Releases and release candidates

New releases and release candidates for popular Bitcoin infrastructure projects. Please consider upgrading to new releases or helping to test release candidates.

  • HWI 2.1.0-rc.1 is a release candidate for HWI that adds taproot support for several hardware signing devices, among other improvements and bug fixes.

Notable code and documentation changes

Notable changes this week in Bitcoin Core, C-Lightning, Eclair, LDK, LND, libsecp256k1, Hardware Wallet Interface (HWI), Rust Bitcoin, BTCPay Server, BDK, Bitcoin Improvement Proposals (BIPs), and Lightning BOLTs.

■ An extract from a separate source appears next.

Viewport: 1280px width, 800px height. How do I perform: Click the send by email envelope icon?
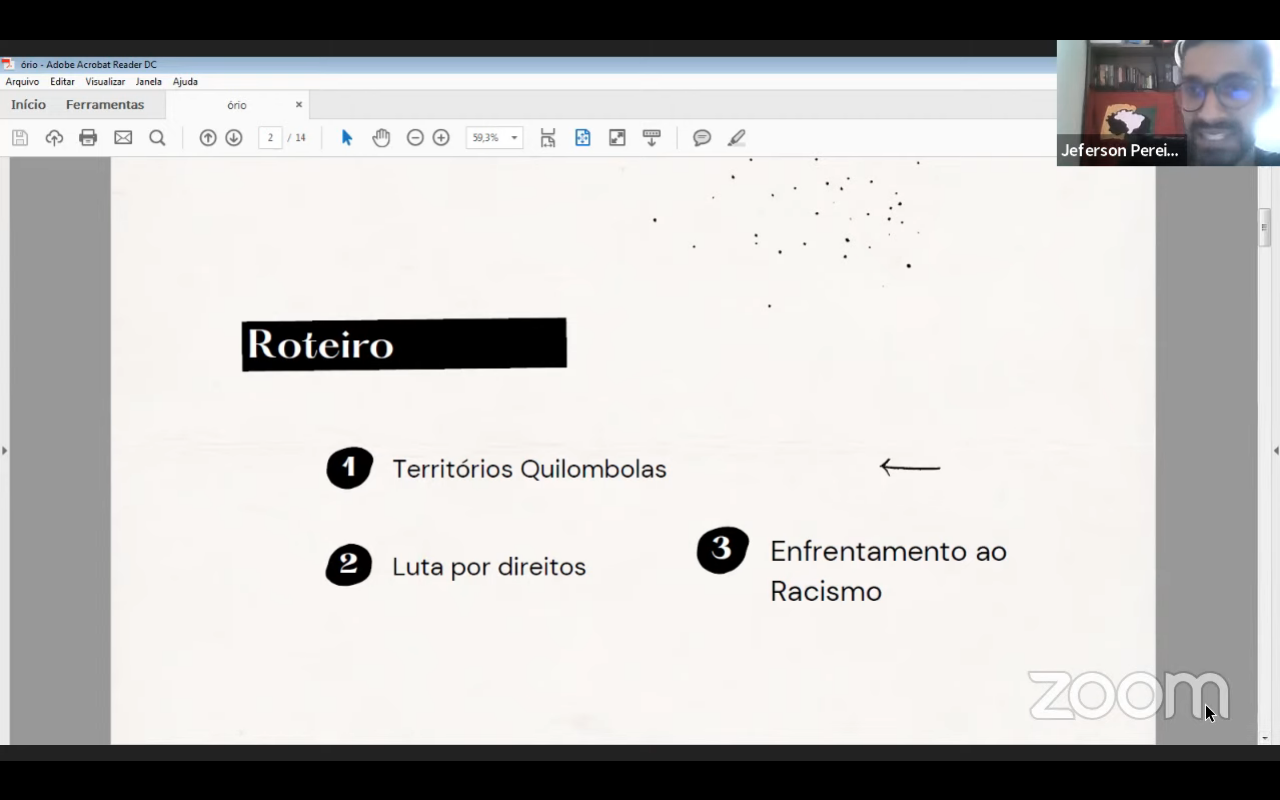coord(123,138)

  • Eclair #2203 adds additional configuration parameters to allow users to specify a different minimum funding for unannounced channels than the default used for announced channels.

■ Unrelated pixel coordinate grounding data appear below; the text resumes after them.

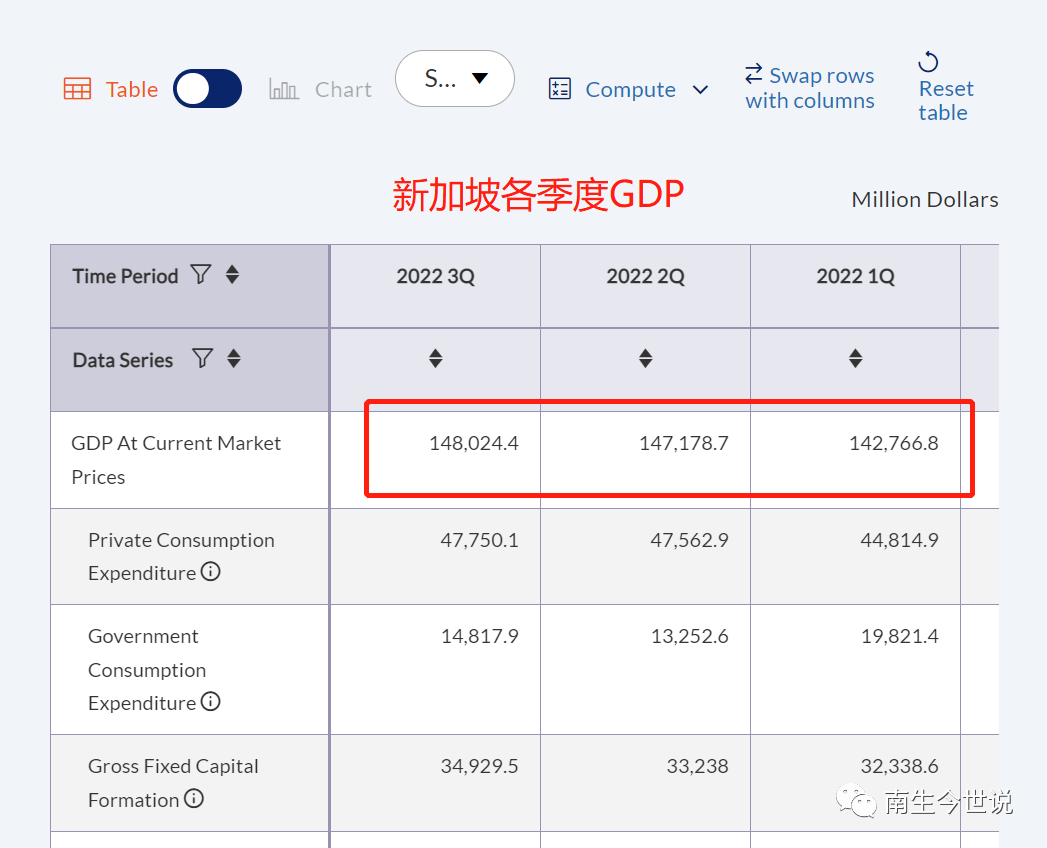This screenshot has height=848, width=1047.
Task: Click the orange Table grid icon
Action: click(77, 89)
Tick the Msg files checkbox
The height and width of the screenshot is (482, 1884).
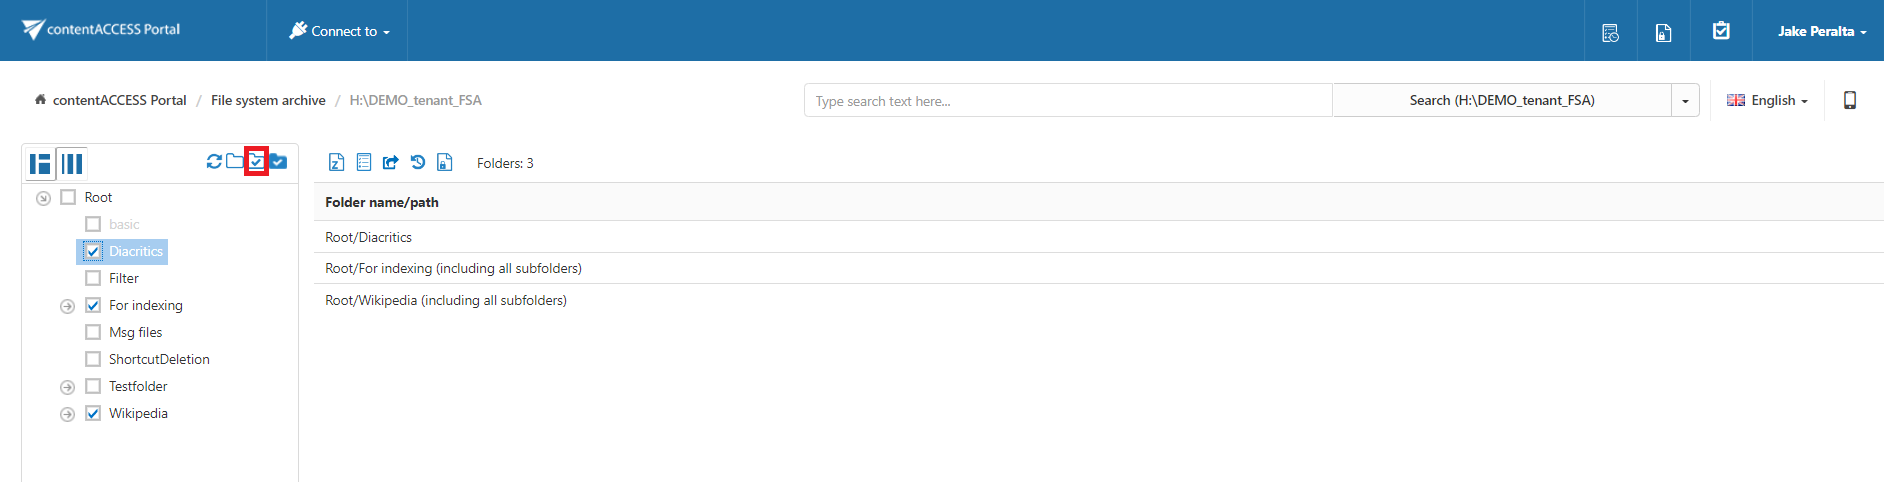[x=93, y=332]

  • LDK #1311 adds support for the Short Channel Identifier (SCID) alias field proposed in BOLTs #910, which allows a node to request its peer identify a channel by an arbitrary value rather than one derived from the onchain transaction which anchors the channel. This can be useful for privacy by preventing the SCID from disclosing to third parties which transactions the node created, and it’s also proposed for use in a specification for opt-in zero-conf channels (sometimes called turbo channels) as described in Newsletter #156.

  • LDK #1286 adds offsets to CLTV (OP_CHECKLOCKTIMEVERIFY) values used for routing payments as recommended by BOLT7. This makes it harder for someone observing part of the payment attempt (e.g. one of the nodes routing the payment) to correctly guess which node might be the intended receiver.

  • HWI #584 adds support for paying bech32m addresses when using recent firmware versions with the BitBox02 hardware signing device.

  • HWI #581 disables support for signing transactions with external inputs (e.g. in a coinjoin) when using a Trezor with future firmware versions. This PR follows a firmware change that broke the workaround HWI was using to achieve support. A follow-up PR (HWI #590) seems to indicate that Trezor is looking into giving users a way to sign such transactions in the future.

  • BDK #515 begins retaining spent transaction outputs in the internal database. This can be useful for creating replacement transactions and simplifies the ongoing implementation of BIP47 reusable payment codes.